---- THE INPUT

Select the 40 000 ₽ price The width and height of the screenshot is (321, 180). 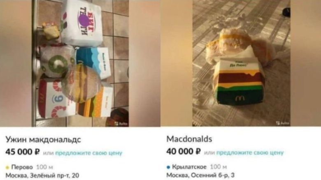coord(184,152)
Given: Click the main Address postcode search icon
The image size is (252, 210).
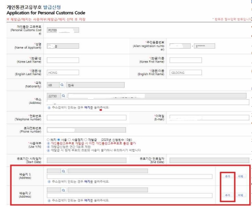Looking at the screenshot, I should point(64,96).
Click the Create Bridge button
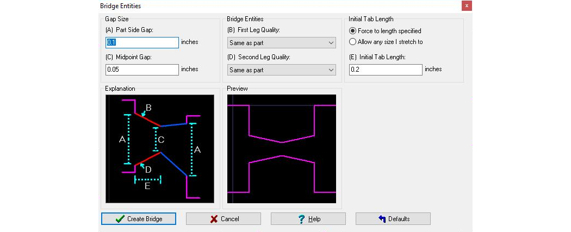Screen dimensions: 571x232 pyautogui.click(x=138, y=219)
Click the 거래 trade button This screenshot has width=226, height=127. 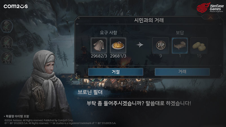click(182, 72)
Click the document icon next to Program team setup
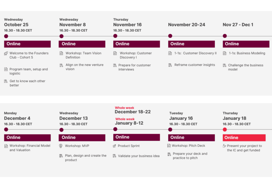 pyautogui.click(x=6, y=69)
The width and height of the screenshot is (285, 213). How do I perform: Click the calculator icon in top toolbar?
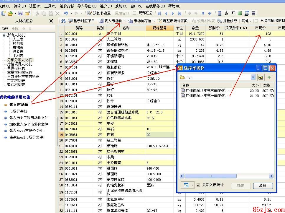[220, 13]
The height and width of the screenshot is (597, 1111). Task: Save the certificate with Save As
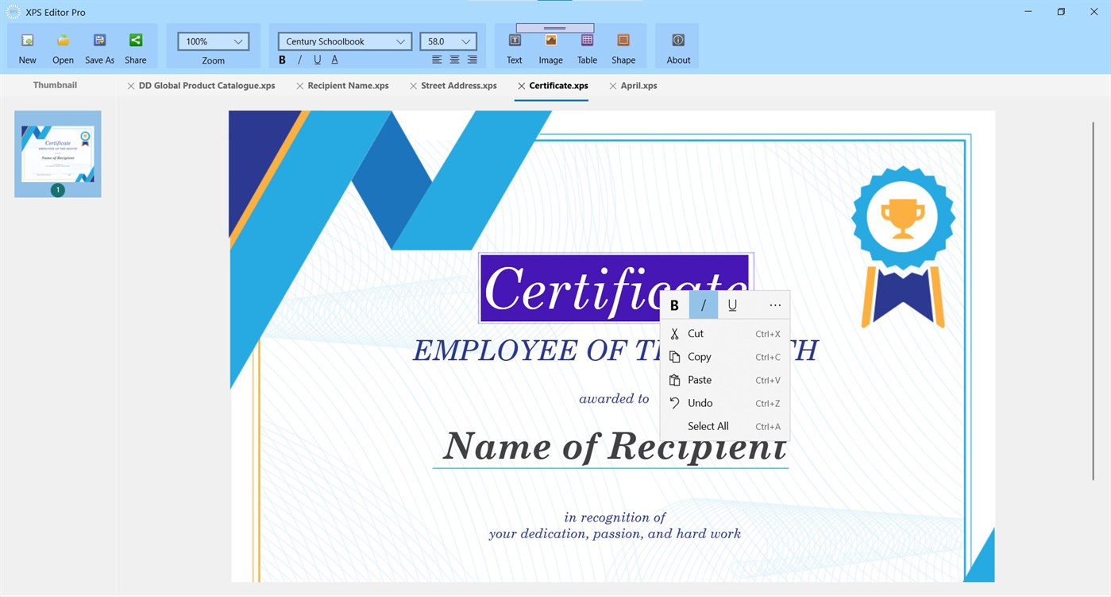99,46
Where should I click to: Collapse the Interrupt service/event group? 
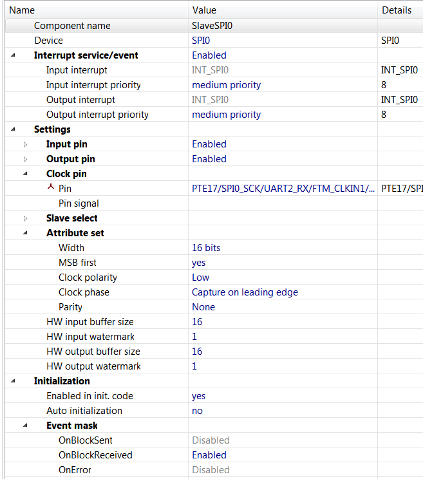click(14, 55)
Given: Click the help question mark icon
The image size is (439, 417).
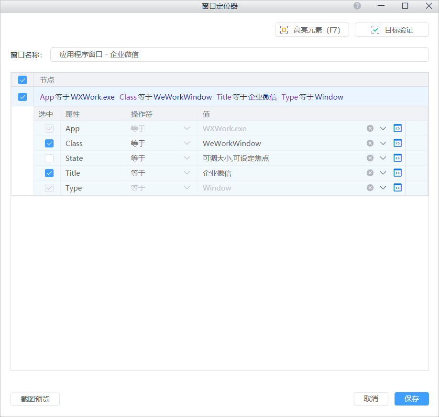Looking at the screenshot, I should (357, 6).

--------

● PROBLEM STATEMENT
Going through the entries above, show each line that contains "Given".

● SOLUTION TO THIS EXERCISE
Given: Click the main Address postcode search icon
Given: Click the help question mark icon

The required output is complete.